═══ Provided information

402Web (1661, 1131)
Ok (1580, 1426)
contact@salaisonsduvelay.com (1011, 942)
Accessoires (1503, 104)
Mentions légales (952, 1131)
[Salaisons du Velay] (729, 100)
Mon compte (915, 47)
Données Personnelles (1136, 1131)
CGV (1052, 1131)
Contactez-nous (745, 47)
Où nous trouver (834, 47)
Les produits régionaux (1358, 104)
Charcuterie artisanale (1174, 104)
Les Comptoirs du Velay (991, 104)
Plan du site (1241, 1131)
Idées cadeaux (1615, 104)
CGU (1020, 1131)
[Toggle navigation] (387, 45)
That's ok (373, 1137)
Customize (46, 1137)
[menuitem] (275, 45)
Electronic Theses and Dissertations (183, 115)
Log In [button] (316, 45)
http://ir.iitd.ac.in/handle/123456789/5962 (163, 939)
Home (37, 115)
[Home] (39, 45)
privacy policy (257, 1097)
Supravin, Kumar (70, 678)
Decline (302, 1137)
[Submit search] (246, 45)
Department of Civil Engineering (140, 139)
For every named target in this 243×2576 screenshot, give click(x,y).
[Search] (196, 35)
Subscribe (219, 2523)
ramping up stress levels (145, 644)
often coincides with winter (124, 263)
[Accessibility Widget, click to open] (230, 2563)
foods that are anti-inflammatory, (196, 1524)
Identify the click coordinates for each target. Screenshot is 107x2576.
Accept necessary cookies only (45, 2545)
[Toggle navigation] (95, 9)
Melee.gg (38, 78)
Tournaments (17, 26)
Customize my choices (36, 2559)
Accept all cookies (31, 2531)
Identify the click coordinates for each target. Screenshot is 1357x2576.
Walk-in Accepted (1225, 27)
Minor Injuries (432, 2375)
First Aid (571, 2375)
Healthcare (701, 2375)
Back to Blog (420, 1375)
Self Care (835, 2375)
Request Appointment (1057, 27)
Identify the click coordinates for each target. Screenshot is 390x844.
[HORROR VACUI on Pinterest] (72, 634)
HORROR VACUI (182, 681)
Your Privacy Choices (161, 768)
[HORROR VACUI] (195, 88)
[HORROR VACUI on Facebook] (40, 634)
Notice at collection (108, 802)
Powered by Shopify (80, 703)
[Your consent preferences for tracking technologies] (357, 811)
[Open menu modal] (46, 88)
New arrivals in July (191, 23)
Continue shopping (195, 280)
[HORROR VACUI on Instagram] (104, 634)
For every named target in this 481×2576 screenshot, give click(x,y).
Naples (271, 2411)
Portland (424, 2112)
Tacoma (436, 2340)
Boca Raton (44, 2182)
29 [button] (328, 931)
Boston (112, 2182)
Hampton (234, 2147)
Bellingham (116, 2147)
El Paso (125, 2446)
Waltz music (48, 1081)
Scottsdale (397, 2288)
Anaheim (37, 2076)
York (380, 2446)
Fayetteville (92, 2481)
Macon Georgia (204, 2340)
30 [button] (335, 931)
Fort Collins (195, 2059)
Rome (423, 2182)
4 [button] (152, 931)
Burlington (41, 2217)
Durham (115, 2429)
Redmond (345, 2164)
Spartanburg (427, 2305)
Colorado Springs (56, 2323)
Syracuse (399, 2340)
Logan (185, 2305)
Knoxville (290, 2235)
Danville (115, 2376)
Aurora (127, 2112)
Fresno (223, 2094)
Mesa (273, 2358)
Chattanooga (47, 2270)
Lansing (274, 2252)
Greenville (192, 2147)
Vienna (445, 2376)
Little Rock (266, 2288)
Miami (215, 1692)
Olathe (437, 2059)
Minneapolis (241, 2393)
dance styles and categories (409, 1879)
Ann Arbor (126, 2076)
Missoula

══════

The lines to output run from the one containing "Lansing (274, 2252)" to the last line of the entries; give them back exactly.

Lansing (274, 2252)
Greenville (192, 2147)
Vienna (445, 2376)
Little Rock (266, 2288)
Miami (215, 1692)
Olathe (437, 2059)
Minneapolis (241, 2393)
dance styles and categories (409, 1879)
Ann Arbor (126, 2076)
Missoula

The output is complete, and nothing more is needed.